In Nigeria, it’s unfortunate that when the EFCC publicly announced the allegations against Yahaya Bello, the former Governor of Kogi State, some uninformed or mischievous citizens went to town shouting media trial. This is ridiculous. The people are supposed to demand from EFCC to be informed on the reason for the arrest of Yahaya, not to blame the Commission for revealing the reason. This is to ensure that Yahaya is not persecuted. It was the strategy of the colonial masters then to surreptitiously hound Nigerians to jail through spurious charges and when activists wanted to resist them or demand reasons for the persecution, they will beguile them that they should not comment on any matter before the court.
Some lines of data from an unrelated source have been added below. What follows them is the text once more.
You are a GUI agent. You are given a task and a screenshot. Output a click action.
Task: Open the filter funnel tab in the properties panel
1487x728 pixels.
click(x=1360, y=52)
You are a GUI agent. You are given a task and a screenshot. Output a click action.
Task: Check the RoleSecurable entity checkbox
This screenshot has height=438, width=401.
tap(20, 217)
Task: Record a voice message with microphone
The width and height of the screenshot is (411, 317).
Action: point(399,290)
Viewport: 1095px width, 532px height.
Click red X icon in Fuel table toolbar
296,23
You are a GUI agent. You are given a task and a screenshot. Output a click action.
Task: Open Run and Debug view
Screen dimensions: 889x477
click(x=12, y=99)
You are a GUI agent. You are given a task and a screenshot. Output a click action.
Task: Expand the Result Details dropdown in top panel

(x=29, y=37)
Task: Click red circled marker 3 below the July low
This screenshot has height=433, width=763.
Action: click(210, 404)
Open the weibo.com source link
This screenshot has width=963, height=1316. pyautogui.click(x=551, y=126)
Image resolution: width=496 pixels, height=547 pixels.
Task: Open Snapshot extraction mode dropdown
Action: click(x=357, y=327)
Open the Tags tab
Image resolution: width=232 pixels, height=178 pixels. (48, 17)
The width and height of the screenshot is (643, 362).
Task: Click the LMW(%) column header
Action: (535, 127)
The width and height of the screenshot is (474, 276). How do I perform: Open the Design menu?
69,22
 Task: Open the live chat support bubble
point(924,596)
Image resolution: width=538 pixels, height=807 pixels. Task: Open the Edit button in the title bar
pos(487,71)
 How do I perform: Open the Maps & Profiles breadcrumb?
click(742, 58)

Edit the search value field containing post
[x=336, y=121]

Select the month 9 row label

In election cases, the courts and some lawyers will prefer to do illegal and unscrupulous things and beguile or intimidate Nigerians to keep quiet while the cases go on, only to find out that it’s late to do anything after the judgement.

Nigerians must learn that they have the right by law in Sections 38 and 39 of the 1999 Constitution to freely express themselves on any matter, including any matter before the court, provided that they are educating Nigerians on points of law, or saying the truth about the matter based on reason and their personal experience, without any intention to mislead or unfairly influence the people, or the fair trial of the case. The prosecuting agencies have a duty to transparently inform and disclose publicly every allegation and offence with which they intend to indict and prosecute any citizen of Nigeria. This will convince the people that they are not persecuting, but prosecuting the citizens to ensure justice for the offender, the victim, and the state.